◆ What you should do ◆
How many lines in the records below contain the word "round"? Answer with the number and nothing else.

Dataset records
■ ■ ■ ■ ■
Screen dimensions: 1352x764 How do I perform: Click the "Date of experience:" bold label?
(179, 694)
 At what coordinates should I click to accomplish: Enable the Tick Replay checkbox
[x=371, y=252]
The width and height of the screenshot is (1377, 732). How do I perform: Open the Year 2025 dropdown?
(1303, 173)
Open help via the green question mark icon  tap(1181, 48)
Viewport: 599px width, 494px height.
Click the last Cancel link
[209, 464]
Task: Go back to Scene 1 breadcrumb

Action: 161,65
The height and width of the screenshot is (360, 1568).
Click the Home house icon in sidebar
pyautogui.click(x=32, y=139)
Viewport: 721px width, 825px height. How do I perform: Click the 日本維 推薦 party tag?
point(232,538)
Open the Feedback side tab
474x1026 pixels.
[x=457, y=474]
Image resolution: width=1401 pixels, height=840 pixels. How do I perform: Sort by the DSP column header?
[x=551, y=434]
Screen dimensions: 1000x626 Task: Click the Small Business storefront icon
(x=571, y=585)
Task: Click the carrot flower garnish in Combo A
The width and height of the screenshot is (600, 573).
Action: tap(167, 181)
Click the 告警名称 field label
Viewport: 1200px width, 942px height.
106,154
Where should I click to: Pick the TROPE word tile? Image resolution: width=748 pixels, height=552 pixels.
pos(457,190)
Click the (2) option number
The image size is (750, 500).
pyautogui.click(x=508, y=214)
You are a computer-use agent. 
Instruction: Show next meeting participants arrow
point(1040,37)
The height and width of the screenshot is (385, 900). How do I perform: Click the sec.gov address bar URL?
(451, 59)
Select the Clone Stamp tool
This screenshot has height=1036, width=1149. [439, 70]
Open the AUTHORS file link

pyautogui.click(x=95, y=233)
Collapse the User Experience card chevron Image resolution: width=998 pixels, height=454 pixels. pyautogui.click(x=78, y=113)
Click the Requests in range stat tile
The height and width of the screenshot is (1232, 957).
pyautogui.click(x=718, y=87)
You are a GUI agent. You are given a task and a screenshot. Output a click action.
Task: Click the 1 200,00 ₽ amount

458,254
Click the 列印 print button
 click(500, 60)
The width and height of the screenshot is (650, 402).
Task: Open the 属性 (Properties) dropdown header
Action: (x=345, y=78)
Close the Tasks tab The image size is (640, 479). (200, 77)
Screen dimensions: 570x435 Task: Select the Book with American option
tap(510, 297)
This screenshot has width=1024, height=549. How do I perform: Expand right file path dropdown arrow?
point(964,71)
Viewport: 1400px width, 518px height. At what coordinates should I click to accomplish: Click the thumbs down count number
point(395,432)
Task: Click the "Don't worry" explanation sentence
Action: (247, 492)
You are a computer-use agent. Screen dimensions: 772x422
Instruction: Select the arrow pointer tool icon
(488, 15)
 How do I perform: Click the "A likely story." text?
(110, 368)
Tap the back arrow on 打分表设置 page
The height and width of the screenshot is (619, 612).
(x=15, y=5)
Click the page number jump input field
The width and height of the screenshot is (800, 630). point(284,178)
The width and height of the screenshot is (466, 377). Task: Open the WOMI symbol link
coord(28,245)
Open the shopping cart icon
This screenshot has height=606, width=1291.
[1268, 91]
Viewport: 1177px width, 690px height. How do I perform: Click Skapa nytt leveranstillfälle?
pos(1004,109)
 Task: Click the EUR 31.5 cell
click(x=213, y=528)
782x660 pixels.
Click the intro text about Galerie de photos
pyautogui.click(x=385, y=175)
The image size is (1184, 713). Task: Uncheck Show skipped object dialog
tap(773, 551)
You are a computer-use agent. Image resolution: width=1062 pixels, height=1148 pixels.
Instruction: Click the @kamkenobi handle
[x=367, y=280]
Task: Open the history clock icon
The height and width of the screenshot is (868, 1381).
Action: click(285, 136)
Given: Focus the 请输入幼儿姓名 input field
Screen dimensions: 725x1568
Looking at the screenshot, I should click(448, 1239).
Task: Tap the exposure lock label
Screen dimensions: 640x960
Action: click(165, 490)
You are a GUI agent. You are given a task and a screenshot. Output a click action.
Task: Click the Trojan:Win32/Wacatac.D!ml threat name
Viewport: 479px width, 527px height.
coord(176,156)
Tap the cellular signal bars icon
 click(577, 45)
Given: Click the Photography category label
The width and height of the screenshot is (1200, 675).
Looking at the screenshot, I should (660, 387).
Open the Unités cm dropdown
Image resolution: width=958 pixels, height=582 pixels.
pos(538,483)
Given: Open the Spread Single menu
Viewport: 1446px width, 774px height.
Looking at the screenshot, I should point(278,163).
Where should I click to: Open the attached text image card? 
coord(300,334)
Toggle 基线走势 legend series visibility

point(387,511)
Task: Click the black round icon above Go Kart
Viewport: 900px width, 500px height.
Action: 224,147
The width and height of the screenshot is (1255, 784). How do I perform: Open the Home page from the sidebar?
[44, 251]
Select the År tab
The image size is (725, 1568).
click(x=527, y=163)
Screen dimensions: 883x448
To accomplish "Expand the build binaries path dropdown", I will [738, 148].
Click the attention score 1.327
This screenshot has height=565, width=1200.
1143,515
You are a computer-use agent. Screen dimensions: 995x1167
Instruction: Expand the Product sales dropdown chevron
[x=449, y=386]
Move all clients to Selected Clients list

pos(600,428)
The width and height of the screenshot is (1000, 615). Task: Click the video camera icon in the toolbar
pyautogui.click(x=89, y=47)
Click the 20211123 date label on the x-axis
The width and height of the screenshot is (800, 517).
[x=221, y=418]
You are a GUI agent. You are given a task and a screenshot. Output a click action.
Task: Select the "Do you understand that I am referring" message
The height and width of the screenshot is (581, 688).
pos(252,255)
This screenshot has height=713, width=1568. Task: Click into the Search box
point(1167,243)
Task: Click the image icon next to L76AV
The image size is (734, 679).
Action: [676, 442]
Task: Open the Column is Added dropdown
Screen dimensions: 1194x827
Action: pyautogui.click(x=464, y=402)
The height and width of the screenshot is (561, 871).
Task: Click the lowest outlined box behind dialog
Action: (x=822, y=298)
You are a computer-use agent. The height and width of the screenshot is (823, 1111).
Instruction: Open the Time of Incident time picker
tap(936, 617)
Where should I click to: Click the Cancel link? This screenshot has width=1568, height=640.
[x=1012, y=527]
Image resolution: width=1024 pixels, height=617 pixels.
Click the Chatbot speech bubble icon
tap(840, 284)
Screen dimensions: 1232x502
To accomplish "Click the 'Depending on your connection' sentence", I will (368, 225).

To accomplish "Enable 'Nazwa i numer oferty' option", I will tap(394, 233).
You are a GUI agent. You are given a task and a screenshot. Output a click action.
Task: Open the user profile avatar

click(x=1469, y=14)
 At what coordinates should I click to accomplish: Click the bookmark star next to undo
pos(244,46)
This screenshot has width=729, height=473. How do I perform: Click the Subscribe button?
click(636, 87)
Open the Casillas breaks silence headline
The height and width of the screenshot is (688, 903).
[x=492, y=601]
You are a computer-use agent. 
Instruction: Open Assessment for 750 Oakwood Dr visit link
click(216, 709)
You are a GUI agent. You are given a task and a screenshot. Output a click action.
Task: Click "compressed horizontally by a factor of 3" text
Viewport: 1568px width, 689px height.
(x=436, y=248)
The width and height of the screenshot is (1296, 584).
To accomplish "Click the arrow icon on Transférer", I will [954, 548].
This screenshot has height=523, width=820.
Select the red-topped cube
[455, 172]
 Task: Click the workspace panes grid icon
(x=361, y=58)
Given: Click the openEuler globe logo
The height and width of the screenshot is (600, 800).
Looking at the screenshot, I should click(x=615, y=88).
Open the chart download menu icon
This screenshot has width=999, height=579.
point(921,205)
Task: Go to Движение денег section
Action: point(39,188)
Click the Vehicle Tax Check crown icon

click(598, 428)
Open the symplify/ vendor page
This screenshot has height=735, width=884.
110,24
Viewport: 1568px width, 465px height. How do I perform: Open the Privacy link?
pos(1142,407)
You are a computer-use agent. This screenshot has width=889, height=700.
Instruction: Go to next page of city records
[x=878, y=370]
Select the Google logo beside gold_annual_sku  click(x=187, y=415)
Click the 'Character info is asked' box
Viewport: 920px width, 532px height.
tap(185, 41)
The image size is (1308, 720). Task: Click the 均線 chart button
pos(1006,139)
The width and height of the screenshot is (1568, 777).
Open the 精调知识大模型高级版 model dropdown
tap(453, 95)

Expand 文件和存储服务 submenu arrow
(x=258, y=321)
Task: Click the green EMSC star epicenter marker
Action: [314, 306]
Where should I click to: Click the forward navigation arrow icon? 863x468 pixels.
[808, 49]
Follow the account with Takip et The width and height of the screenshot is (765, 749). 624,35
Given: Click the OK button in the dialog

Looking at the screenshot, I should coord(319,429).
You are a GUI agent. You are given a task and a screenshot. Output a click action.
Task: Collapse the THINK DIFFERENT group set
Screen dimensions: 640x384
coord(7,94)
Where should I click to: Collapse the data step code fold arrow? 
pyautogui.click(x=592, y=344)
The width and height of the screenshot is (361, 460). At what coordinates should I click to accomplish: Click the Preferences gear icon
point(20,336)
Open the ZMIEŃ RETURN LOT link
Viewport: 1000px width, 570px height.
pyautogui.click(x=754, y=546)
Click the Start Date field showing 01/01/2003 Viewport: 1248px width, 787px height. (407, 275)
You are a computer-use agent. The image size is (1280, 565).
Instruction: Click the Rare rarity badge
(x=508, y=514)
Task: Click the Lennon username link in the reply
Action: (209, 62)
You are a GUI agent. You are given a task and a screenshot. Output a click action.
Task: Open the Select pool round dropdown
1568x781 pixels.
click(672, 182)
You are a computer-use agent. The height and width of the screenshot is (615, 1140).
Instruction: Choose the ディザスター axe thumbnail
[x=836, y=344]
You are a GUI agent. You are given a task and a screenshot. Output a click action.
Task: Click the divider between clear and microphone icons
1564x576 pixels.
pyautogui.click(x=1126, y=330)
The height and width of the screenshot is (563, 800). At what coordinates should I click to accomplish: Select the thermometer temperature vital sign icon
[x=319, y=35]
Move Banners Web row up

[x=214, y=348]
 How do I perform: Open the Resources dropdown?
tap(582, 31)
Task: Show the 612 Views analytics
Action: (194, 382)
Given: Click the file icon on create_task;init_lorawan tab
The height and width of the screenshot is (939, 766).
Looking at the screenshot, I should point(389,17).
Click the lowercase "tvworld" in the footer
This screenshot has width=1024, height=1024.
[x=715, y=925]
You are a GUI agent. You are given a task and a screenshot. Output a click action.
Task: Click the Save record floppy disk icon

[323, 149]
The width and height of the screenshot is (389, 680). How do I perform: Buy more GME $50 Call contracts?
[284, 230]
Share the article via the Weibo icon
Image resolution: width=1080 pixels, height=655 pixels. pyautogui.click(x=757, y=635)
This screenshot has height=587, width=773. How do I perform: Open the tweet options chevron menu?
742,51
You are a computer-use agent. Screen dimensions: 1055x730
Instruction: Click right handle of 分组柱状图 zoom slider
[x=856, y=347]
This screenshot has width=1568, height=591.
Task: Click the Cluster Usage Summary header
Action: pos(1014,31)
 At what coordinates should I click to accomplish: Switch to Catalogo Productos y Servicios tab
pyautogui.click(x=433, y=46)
■ ■ ■ ■ ■
◆ Completed exercise ◆
2